Work task - Among the lines of the records, please find those that contain the word "output" and copy them.

Supplied information -

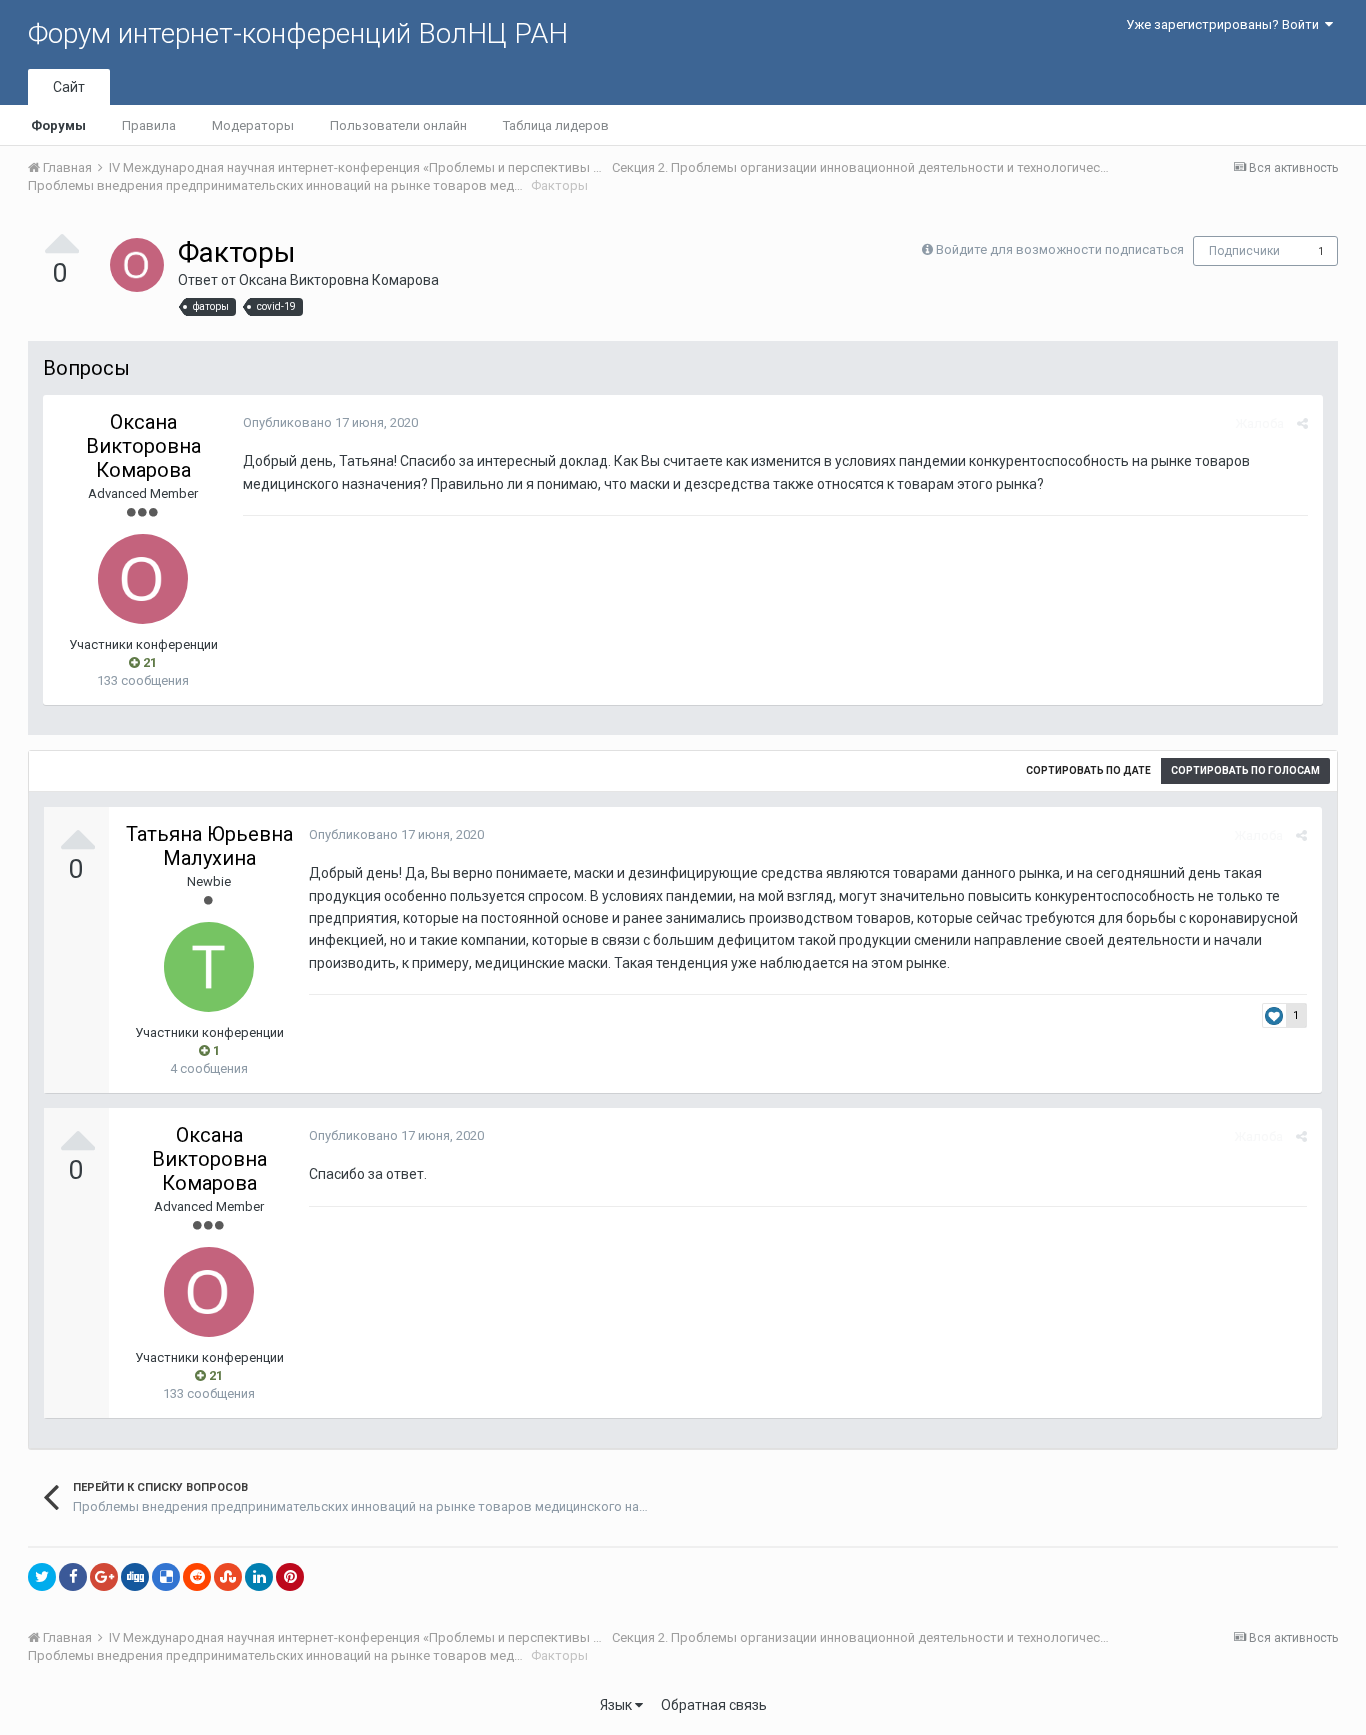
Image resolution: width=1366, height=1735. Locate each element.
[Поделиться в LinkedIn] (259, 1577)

==

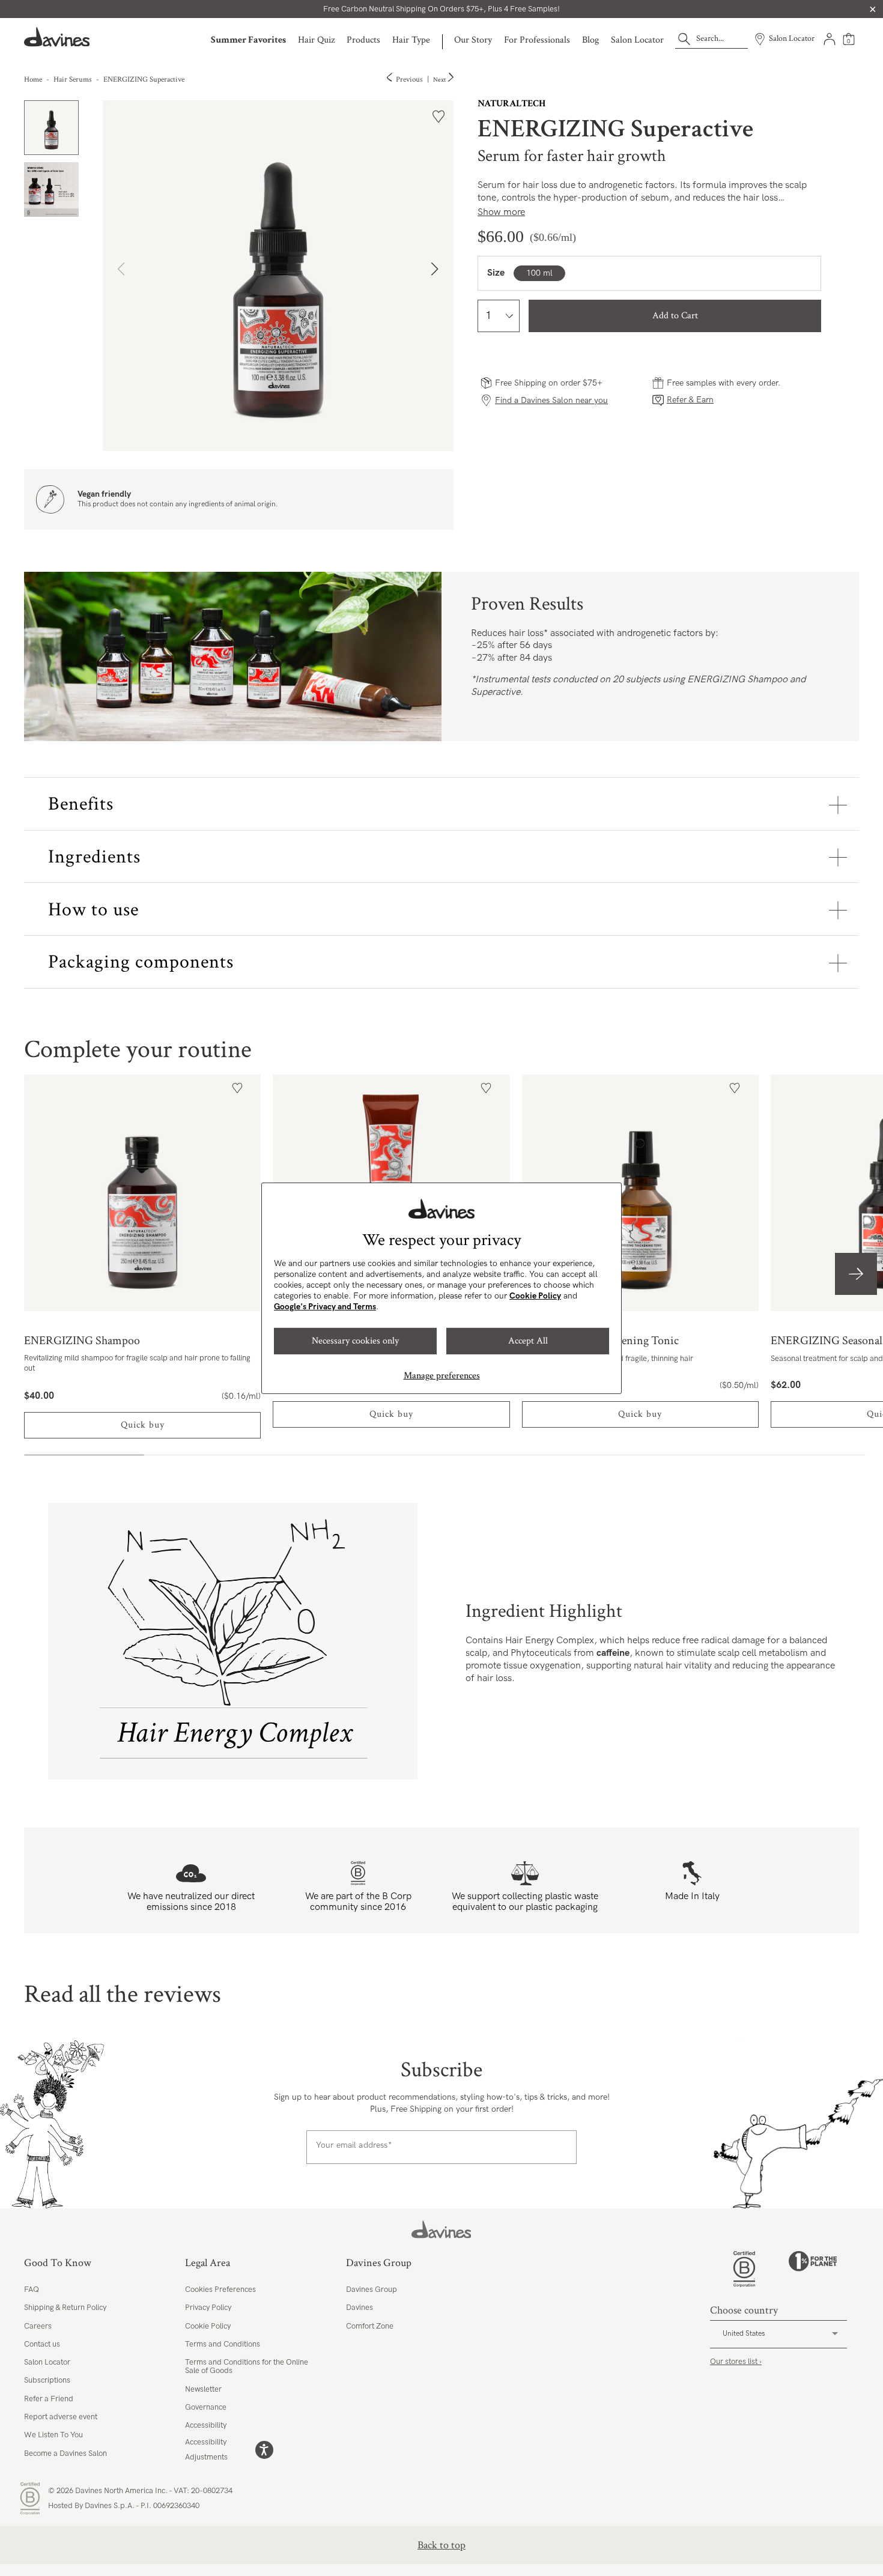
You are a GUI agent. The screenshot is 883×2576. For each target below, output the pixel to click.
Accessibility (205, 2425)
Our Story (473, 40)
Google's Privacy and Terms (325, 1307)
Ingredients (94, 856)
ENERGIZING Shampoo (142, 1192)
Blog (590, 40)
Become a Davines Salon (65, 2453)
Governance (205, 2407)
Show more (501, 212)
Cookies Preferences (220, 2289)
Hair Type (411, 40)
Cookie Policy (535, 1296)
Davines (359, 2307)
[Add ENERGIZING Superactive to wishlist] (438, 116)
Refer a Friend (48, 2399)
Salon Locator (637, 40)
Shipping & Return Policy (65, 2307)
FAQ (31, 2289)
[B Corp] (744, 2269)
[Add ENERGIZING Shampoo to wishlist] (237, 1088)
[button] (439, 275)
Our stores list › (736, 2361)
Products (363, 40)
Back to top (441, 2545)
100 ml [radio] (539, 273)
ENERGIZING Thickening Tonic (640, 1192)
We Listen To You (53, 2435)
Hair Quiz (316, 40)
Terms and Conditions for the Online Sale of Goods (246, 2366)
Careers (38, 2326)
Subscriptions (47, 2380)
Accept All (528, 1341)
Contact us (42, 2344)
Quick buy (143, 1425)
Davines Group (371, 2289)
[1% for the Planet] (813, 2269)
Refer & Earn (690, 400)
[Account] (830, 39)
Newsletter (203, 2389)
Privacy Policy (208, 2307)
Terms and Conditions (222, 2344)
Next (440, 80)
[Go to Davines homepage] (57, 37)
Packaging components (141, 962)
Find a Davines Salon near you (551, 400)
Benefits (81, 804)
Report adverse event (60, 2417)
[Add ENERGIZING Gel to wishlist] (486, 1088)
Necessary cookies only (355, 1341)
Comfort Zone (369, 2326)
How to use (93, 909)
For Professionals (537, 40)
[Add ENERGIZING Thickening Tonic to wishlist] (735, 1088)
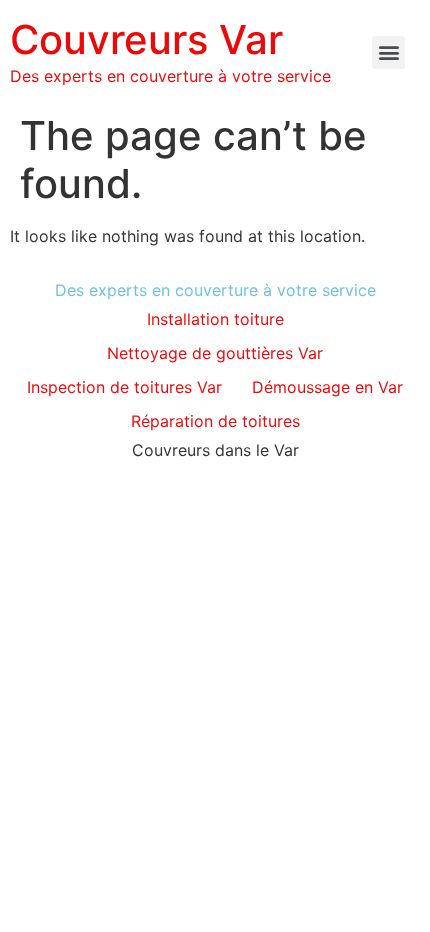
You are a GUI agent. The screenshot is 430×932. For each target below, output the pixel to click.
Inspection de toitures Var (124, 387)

--

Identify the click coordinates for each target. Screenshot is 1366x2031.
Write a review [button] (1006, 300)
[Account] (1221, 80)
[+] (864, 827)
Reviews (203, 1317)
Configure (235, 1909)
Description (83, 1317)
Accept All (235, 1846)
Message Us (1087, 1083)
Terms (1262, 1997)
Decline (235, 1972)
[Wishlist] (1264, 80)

Expected answer -
You are a GUI agent. The screenshot is 883×2576. For each target below, output the pixel to click.
You are a GUI agent. The screenshot is 430×932. For each target below, output the pixel to click.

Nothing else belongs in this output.